それからどれくらい時間が経ったのだろう?
伶菜、そして入江さんは何をしていたのだろう?


「ほらっ、日詠、起きろ!明日、出勤だろ?そろそろ風呂入って寝ないと、明日に響くぞ。いつまでも若い気でいると痛い目にあうし!!」

『へっ?い、い、入江さん?』

「ほら、寝とぼけてないで起きろ!そういうことなんで、伶菜さん、おやすみなさい・・・」


ソファーで眠ってしまっていた俺は入江さんに引き摺られながらなんとか自分の部屋へ戻った。


翌朝、目が覚めた時、昨日と同じ服を着ていたことに気が付き、慌ててシャワーを浴びに浴室に向かう。
通りかかったキッチン横の少し開いていたドアから男女の話し声が聴こえてくる。


「伶菜さん、目玉焼きはカリカリ派?」

「そうなんです。
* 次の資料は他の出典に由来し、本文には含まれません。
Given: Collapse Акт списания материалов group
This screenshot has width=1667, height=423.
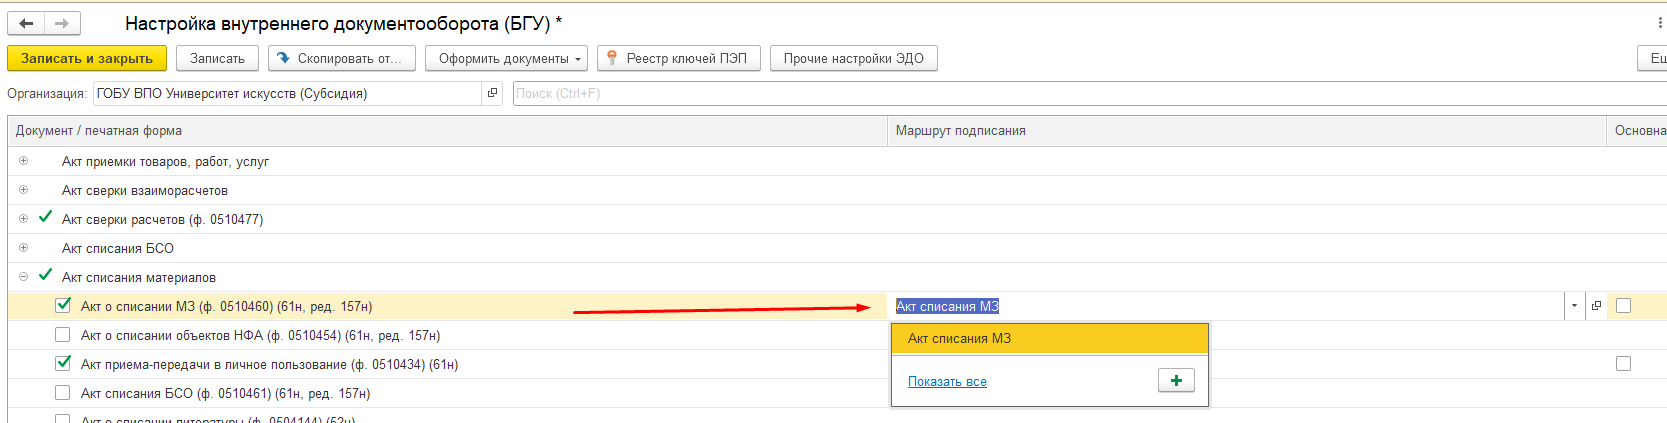Looking at the screenshot, I should coord(23,277).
外側だけクリスピーな感じ、スキです。」

「僕もなんだよね。目玉焼きには醤油派それともソース派?」

「醤油もソースもどっちも好きです。入江さんは?」

「おれは醤油派かな。」


声を聴いているだけでも楽しそう。
昨晩、酒のせいで寝落ちしただけでなく、今朝、寝坊までしてしまったらしい俺はその楽しそうな空間に割って入る余裕がなくて、そのまま浴室へ向かった。
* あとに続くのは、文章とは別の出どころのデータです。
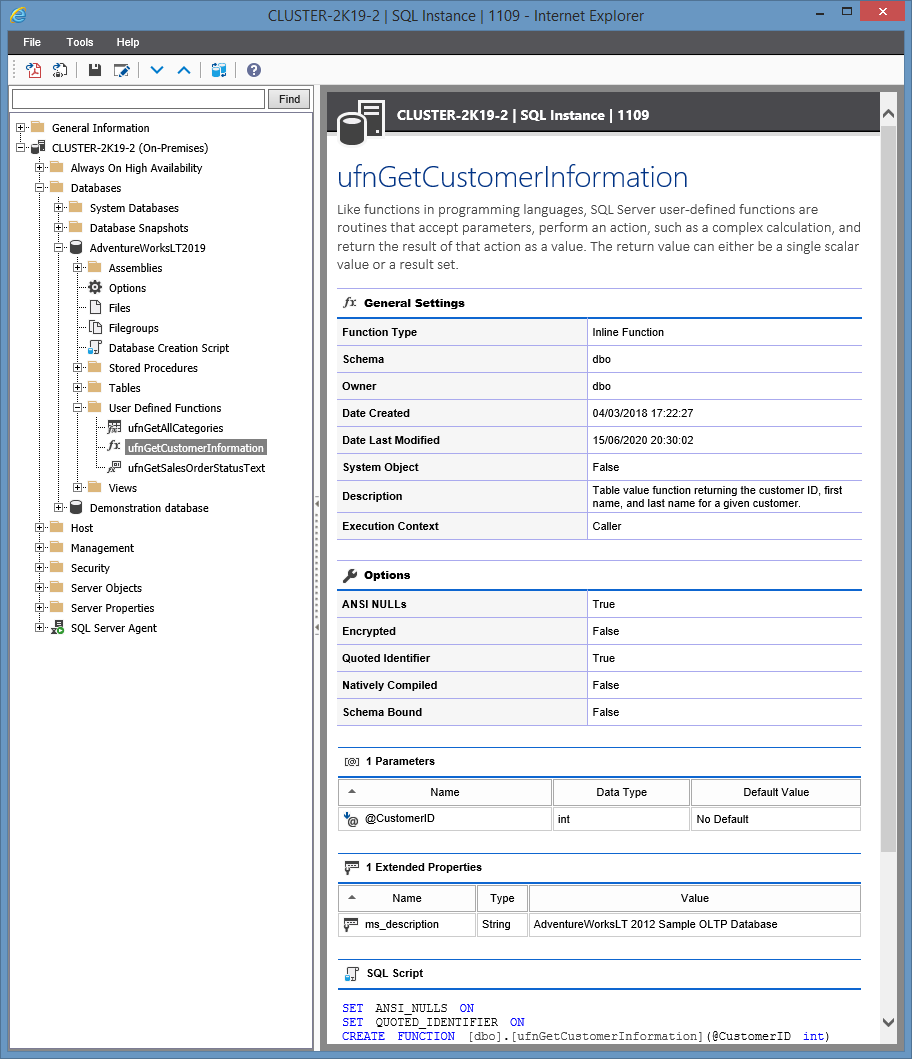Click the edit document pencil icon
Screen dimensions: 912x1059
point(121,70)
その後、風呂から出てきた俺がダイニングへ入ると、美味しそうな朝食が準備されていた。


「日詠先生、おはようございます。確か今日、仕事ですよね。食べましょ。朝ごはん。」

トーストされたクロワッサンがたくさん入ったカゴを持ちながら伶菜が俺を誘ってくれる。
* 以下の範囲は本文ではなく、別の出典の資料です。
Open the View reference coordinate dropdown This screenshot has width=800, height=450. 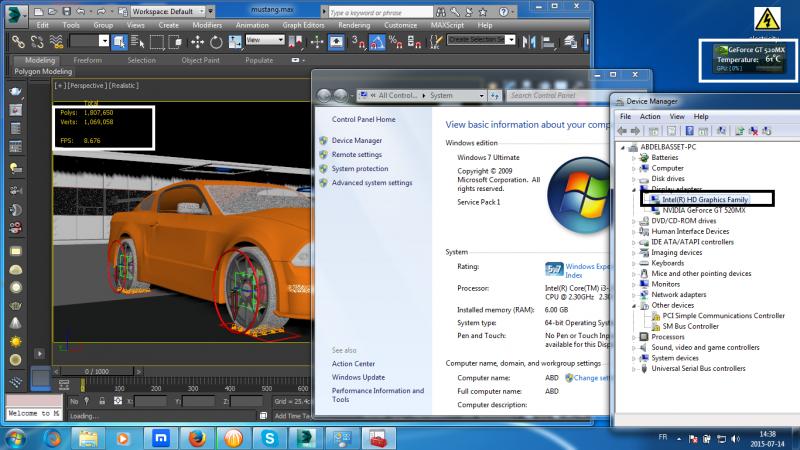[265, 41]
『おはよ。寝坊して悪かったな・・・・あっ、入江さん、おはようございます。朝食準備してもらってすみません。』

「おはよう。今日、仕事なんだって?昨日、酔い潰しちゃったけど大丈夫か?」


新聞を読んでいた入江さんが涼しい顔で俺を心配してくれる。
一緒に飲んでた筈なのに、なんでそんな爽やかなんだ、朝から・・・


『大丈夫です。早々に寝落ちしましたから。入江さんは今日、日曜日なので休みですよね?』

「ああ、休みだけど、部活の顧問の仕事でやり残していたことがあったから、早めに戻らなきゃいけないんだ。」

『じゃあ、俺、駅までクルマで送ります。』

「助かる。じゃあ、頼むな。」

伶菜の “クロワッサン、冷めちゃいますよ~” の声で俺達は早速朝食を食べ始めた。